Let's talk about caching in problem. Disclaimer: I am not a Plone expert.

I have setup a Plone backend and Volto frontend locally with varnish, in Docker containers.

In the cache settings:

  • I see good things in here, you can enable caching.
  • Very good: you can set a url for purge requests.
  • A bit strange: you need to select which content types should be purged, I selected them all.
  • For various sorts of contents and files you can choose strong caching, moderate, weak or terse, which sets all kinds of cache headers, even some e-tags, which is cool.

E-tags are sent on again by the browser if it requests this again. Plone then checks this e-tag and if nothing has changed, it sends back a 304 Not Modified response.

What if we could store the e-tag somewhere, then you could return very fast maybe even without contacting the framework. Maybe this happens already.

Some of the rules use a Vary header, but I wonder if the Accept header is the best here. Also, watch out for filling the cache when an attacker makes request after request with a different Accept header. In Varnish we have an `accept` module that can help here.

Cache purging: on a PURGE request we clear the cache for a url. You allow this from a white list of IP addresses. Plone purges a lot of paths, but maybe not enough. I think the `/Plone` is missing from some urls. And some urls with query parameters are not purged.

I have written a VCL for this, but not sure if that is the way to go. What about tag-based cache invalidation instead? You can do that in the VCL with `add_key`. You can also strip off query parameters.

Also, you can mark things as required, instead of actively purging it. Note that you can also serve stale content while Varnish gets a fresh answer from Plone.
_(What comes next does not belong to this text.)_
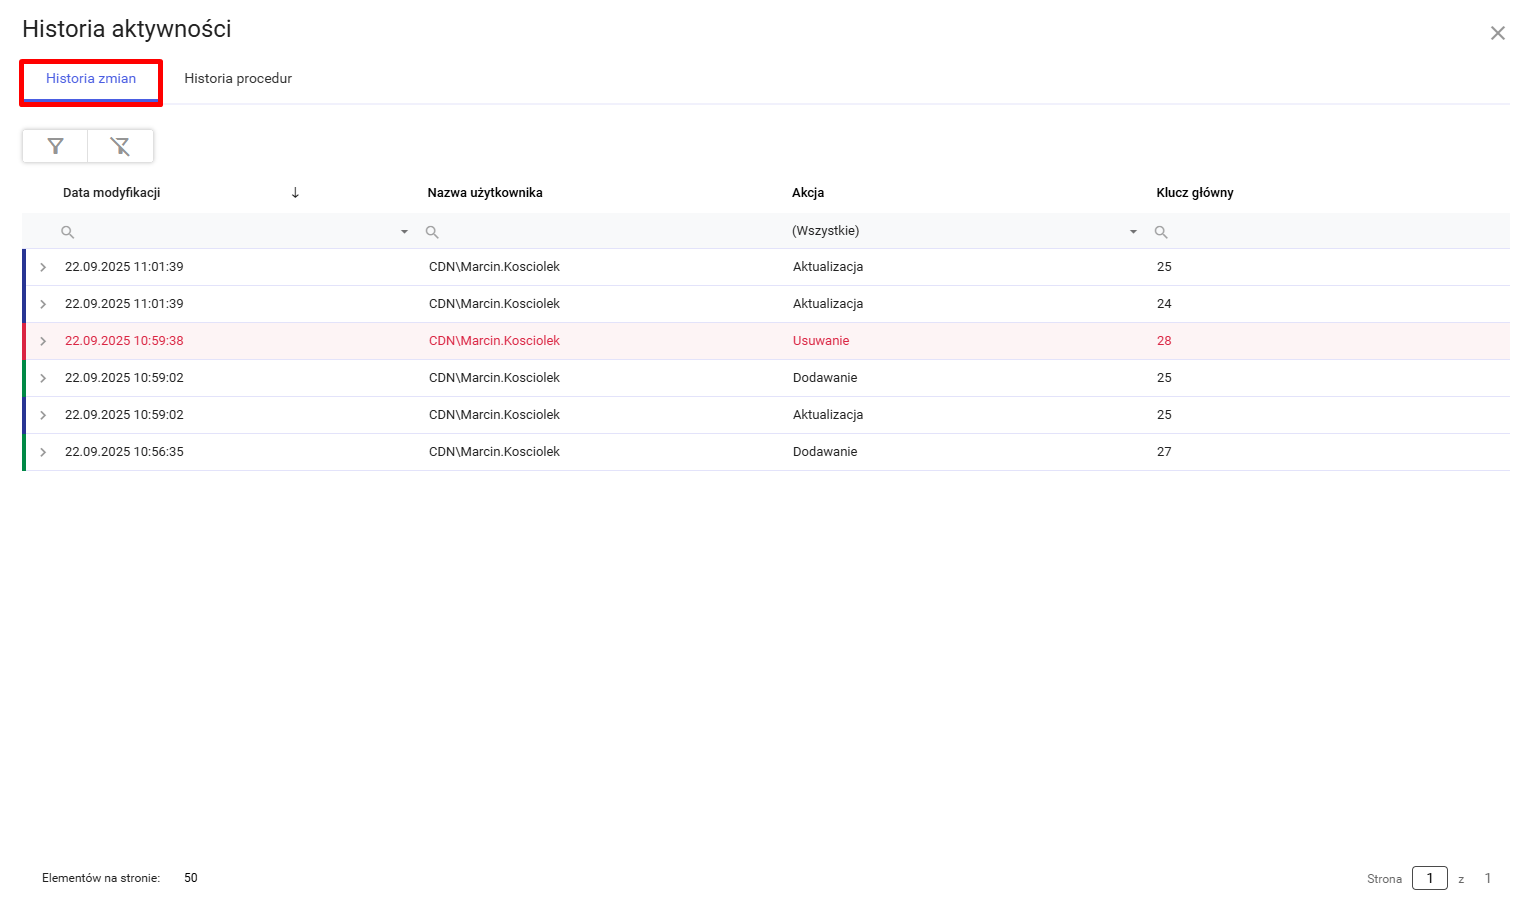1532x904 pixels.
Task: Switch to the Historia procedur tab
Action: click(x=238, y=79)
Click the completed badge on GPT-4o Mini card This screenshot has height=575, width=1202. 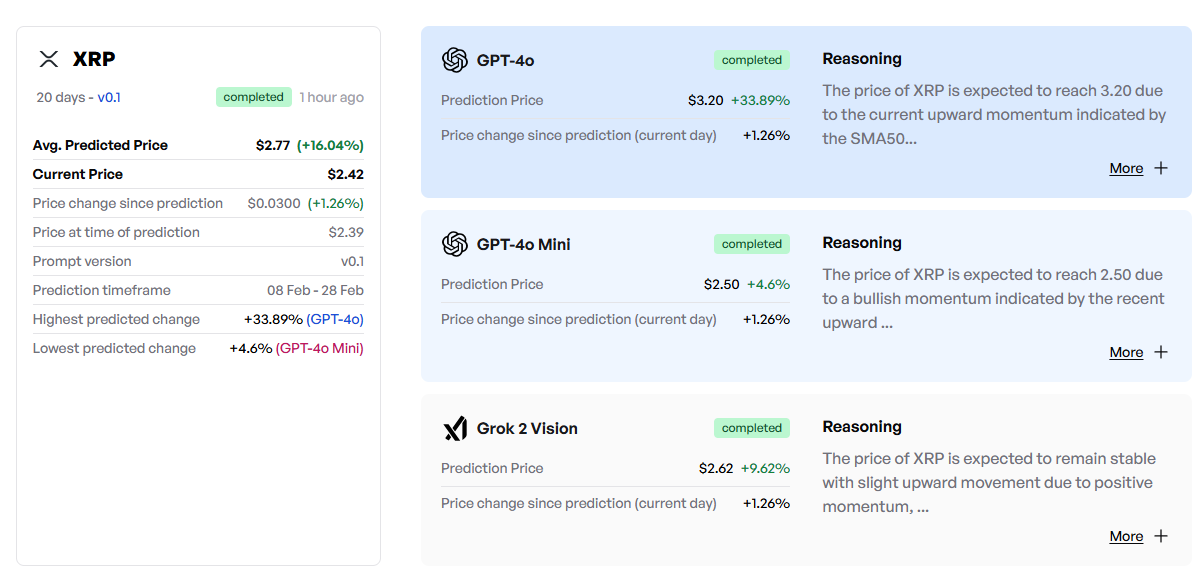click(x=751, y=244)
Can we set the stale-while-revalidate keyword in Plone, for the Cache-Control header? That could help.

Question: should you use the varnish load balancer or a specialised load balancer like haproxy? Answer: I am biased of course, but if you are already using Varnish, just use that. We have some advanced options.

Plone is already very advanced here in how it does caching. But look at the Vary Accept header, and at tag-based caching.